PROBLEM DETAILS:
Every line below that has "name" in it should be copied.

RECORDS PROVIDED:
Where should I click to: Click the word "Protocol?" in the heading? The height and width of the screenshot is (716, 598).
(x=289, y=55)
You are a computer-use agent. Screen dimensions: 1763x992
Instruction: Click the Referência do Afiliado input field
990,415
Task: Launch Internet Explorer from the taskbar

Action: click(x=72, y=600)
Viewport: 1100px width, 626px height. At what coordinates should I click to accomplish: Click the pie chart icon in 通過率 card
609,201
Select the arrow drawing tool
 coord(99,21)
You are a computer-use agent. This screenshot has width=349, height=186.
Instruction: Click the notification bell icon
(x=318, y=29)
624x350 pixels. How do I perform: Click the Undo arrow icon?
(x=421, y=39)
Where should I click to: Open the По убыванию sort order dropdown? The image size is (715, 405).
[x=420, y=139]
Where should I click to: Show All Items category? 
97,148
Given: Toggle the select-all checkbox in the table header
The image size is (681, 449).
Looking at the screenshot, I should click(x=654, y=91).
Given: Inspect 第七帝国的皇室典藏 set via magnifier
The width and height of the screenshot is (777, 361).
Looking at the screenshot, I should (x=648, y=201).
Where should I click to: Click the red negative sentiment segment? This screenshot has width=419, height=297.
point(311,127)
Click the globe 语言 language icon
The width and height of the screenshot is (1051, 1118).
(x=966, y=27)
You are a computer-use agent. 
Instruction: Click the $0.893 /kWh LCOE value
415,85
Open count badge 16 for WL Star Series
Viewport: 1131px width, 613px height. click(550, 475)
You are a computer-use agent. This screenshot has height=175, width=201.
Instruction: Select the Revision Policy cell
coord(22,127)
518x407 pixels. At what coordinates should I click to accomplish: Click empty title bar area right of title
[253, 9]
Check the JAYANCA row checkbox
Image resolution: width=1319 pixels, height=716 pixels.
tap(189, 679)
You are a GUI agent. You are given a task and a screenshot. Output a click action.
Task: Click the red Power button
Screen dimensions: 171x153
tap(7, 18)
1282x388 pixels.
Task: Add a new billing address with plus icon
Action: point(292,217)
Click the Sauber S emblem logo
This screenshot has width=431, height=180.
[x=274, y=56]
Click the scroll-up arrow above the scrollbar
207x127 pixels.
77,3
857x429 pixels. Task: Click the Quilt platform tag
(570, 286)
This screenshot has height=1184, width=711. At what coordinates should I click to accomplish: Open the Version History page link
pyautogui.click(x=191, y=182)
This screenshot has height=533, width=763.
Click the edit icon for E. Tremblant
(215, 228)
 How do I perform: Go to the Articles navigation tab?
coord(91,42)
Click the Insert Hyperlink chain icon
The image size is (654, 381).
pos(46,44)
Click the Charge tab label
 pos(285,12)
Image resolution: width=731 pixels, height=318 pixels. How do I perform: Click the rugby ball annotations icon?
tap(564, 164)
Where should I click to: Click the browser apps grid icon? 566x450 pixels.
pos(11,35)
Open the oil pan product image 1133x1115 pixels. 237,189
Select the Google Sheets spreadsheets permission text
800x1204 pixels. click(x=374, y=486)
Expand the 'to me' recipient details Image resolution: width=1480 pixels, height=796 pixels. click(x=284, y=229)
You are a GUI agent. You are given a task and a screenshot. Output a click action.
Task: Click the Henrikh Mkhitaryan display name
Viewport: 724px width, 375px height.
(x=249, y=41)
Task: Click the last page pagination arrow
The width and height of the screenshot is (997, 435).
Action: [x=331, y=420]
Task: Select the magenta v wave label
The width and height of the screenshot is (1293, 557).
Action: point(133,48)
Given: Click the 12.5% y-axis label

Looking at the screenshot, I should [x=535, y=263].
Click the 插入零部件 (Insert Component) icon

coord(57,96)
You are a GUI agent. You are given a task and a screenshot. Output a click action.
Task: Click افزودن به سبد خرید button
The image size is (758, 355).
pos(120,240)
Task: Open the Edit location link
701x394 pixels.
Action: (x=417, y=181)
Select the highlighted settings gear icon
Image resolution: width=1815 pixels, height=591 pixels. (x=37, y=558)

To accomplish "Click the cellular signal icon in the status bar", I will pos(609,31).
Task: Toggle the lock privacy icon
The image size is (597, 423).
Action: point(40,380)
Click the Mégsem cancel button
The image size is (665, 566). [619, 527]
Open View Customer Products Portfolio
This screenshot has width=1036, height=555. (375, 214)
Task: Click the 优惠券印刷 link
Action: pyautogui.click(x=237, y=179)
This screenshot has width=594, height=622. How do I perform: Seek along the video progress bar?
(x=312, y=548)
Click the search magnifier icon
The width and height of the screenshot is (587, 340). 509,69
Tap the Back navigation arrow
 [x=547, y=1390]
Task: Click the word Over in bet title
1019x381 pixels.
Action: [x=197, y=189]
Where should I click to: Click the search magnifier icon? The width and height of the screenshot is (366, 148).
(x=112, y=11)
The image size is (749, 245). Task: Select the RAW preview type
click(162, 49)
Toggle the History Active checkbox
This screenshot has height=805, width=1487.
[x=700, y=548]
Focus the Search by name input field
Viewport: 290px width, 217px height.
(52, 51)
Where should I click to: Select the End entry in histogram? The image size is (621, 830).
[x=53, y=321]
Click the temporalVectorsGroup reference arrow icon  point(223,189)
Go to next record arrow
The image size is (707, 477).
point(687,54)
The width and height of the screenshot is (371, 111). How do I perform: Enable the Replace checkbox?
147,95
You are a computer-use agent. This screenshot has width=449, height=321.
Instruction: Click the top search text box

ANSWER SECTION:
Task: Click the Henrikh Mkhitaryan display name
Focus the Search by name input field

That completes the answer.